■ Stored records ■
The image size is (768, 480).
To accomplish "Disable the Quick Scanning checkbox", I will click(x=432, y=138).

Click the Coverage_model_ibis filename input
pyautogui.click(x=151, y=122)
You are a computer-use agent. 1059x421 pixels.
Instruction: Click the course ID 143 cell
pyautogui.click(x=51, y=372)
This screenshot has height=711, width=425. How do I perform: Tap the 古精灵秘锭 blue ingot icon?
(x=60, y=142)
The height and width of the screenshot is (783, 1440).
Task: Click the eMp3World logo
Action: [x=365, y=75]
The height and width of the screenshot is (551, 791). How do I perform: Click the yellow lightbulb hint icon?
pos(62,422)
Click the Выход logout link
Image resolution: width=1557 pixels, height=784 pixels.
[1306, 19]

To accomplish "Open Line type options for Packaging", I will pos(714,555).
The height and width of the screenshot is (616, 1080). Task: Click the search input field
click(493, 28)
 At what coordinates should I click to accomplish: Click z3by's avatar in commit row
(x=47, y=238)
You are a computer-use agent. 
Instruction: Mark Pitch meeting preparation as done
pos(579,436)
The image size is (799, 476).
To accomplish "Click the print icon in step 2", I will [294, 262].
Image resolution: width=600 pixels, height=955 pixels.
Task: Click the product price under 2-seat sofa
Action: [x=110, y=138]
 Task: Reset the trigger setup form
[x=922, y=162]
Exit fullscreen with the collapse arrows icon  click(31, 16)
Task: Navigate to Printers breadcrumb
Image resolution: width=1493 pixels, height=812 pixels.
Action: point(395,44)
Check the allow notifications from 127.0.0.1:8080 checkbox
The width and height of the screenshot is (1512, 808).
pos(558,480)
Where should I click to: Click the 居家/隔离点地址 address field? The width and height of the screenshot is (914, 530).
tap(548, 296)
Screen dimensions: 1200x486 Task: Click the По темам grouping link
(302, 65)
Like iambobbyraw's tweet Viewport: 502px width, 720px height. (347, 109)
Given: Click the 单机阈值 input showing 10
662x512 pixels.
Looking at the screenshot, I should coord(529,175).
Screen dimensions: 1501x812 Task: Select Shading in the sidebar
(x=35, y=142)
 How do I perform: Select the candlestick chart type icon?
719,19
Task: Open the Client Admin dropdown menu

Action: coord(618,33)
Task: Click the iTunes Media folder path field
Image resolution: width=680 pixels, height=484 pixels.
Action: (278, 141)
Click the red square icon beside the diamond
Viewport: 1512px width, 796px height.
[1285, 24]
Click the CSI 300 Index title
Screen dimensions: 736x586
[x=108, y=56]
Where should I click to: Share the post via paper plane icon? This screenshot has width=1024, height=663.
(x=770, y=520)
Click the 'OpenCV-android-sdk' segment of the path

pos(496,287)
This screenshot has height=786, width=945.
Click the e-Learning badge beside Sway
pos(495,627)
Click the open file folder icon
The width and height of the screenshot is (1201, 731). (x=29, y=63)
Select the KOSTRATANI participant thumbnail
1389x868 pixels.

■ Task goal ■
Extract every line above exactly as it stands.

■ Written solution ■
The image size is (768, 480).
To accomplish "Disable the Quick Scanning checkbox", I will click(x=432, y=138).

Click the Coverage_model_ibis filename input
pyautogui.click(x=151, y=122)
You are a computer-use agent. 1059x421 pixels.
Instruction: Click the course ID 143 cell
pyautogui.click(x=51, y=372)
This screenshot has height=711, width=425. How do I perform: Tap the 古精灵秘锭 blue ingot icon?
(x=60, y=142)
The height and width of the screenshot is (783, 1440).
Task: Click the eMp3World logo
Action: [x=365, y=75]
The height and width of the screenshot is (551, 791). How do I perform: Click the yellow lightbulb hint icon?
pos(62,422)
Click the Выход logout link
Image resolution: width=1557 pixels, height=784 pixels.
[1306, 19]

To accomplish "Open Line type options for Packaging", I will pos(714,555).
The height and width of the screenshot is (616, 1080). Task: Click the search input field
click(493, 28)
 At what coordinates should I click to accomplish: Click z3by's avatar in commit row
(x=47, y=238)
You are a computer-use agent. 
Instruction: Mark Pitch meeting preparation as done
pos(579,436)
The image size is (799, 476).
To accomplish "Click the print icon in step 2", I will [294, 262].
Image resolution: width=600 pixels, height=955 pixels.
Task: Click the product price under 2-seat sofa
Action: [x=110, y=138]
 Task: Reset the trigger setup form
[x=922, y=162]
Exit fullscreen with the collapse arrows icon  click(31, 16)
Task: Navigate to Printers breadcrumb
Image resolution: width=1493 pixels, height=812 pixels.
Action: point(395,44)
Check the allow notifications from 127.0.0.1:8080 checkbox
The width and height of the screenshot is (1512, 808).
pos(558,480)
Where should I click to: Click the 居家/隔离点地址 address field? The width and height of the screenshot is (914, 530).
tap(548, 296)
Screen dimensions: 1200x486 Task: Click the По темам grouping link
(302, 65)
Like iambobbyraw's tweet Viewport: 502px width, 720px height. (347, 109)
Given: Click the 单机阈值 input showing 10
662x512 pixels.
Looking at the screenshot, I should coord(529,175).
Screen dimensions: 1501x812 Task: Select Shading in the sidebar
(x=35, y=142)
 How do I perform: Select the candlestick chart type icon?
719,19
Task: Open the Client Admin dropdown menu

Action: coord(618,33)
Task: Click the iTunes Media folder path field
Image resolution: width=680 pixels, height=484 pixels.
Action: (278, 141)
Click the red square icon beside the diamond
Viewport: 1512px width, 796px height.
[1285, 24]
Click the CSI 300 Index title
Screen dimensions: 736x586
[x=108, y=56]
Where should I click to: Share the post via paper plane icon? This screenshot has width=1024, height=663.
(x=770, y=520)
Click the 'OpenCV-android-sdk' segment of the path

pos(496,287)
This screenshot has height=786, width=945.
Click the e-Learning badge beside Sway
pos(495,627)
Click the open file folder icon
The width and height of the screenshot is (1201, 731). (x=29, y=63)
Select the KOSTRATANI participant thumbnail
1389x868 pixels.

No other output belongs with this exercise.